┌─ Отрывок текста

Репрессии и их центральную «сакральную» дату, 1937 год, определяют как причину всех бед, постигших СССР. На самом же деле репрессии — это не причина, а следствие. Причина — народный раскол и гражданское противоборство. 1917 год — причина, а 1937 год — следствие. Революция — причина, ГУЛАГ — следствие.
Запрос общества на концептуализацию темы репрессий и увековечение памяти погибших существует давно. Но, к несчастью, всё это время, примерно последние 30 лет, проблема не выводилась за рамки идеологических и политических противостояний. Она использовалась разными политическими сторонами в ходе актуальной политики (вспомним хотя бы 1993-й или 1996-й годы). Такой подход лишь сообщал трагедии национального раскола новую энергию, углублял его.

└─
┌─ Показанные строки

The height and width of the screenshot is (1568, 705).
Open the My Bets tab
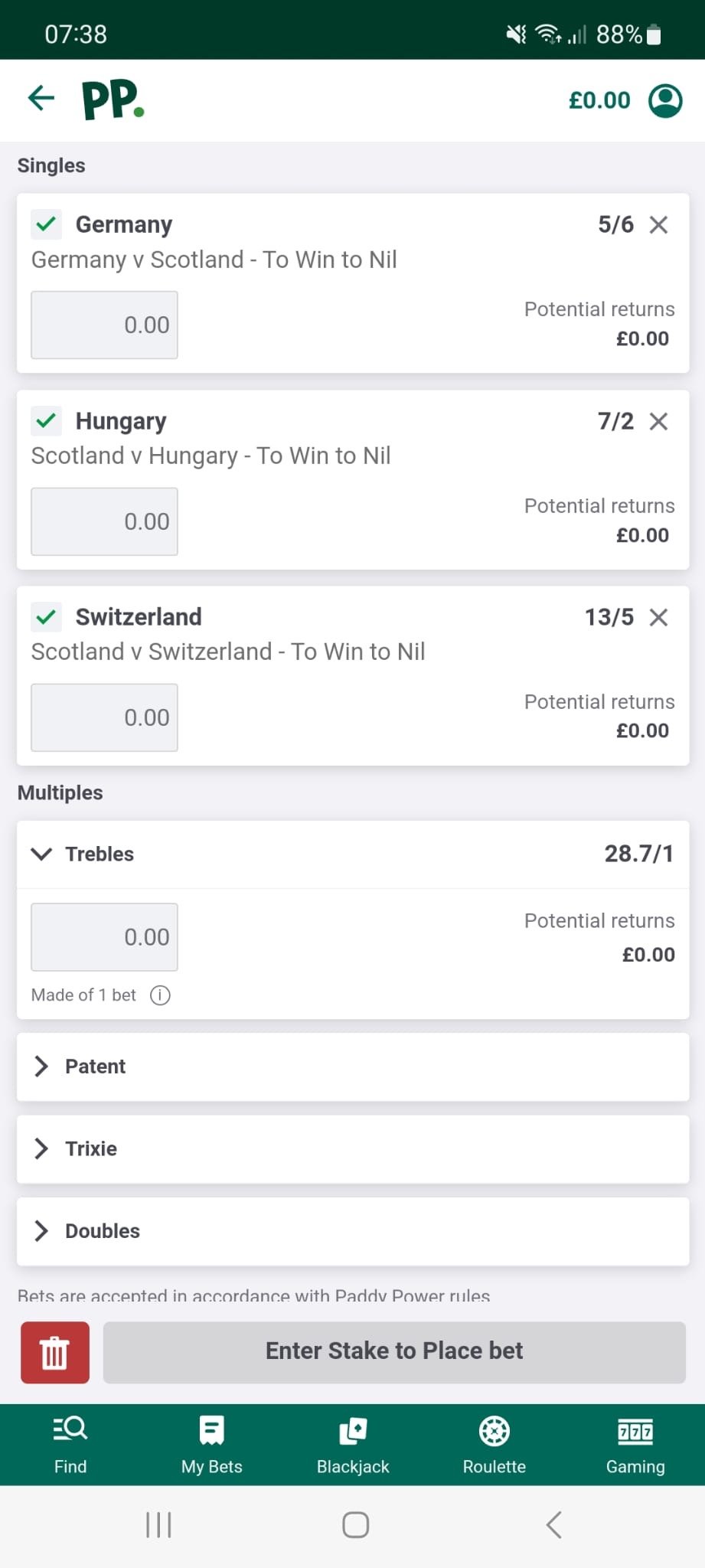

└─

◆ Задание ◆
Повторите отрывок о репрессиях целиком, слово в слово, ничего не меняя.

◆ Ответ ◆
Репрессии и их центральную «сакральную» дату, 1937 год, определяют как причину всех бед, постигших СССР. На самом же деле репрессии — это не причина, а следствие. Причина — народный раскол и гражданское противоборство. 1917 год — причина, а 1937 год — следствие. Революция — причина, ГУЛАГ — следствие.
Запрос общества на концептуализацию темы репрессий и увековечение памяти погибших существует давно. Но, к несчастью, всё это время, примерно последние 30 лет, проблема не выводилась за рамки идеологических и политических противостояний. Она использовалась разными политическими сторонами в ходе актуальной политики (вспомним хотя бы 1993-й или 1996-й годы). Такой подход лишь сообщал трагедии национального раскола новую энергию, углублял его.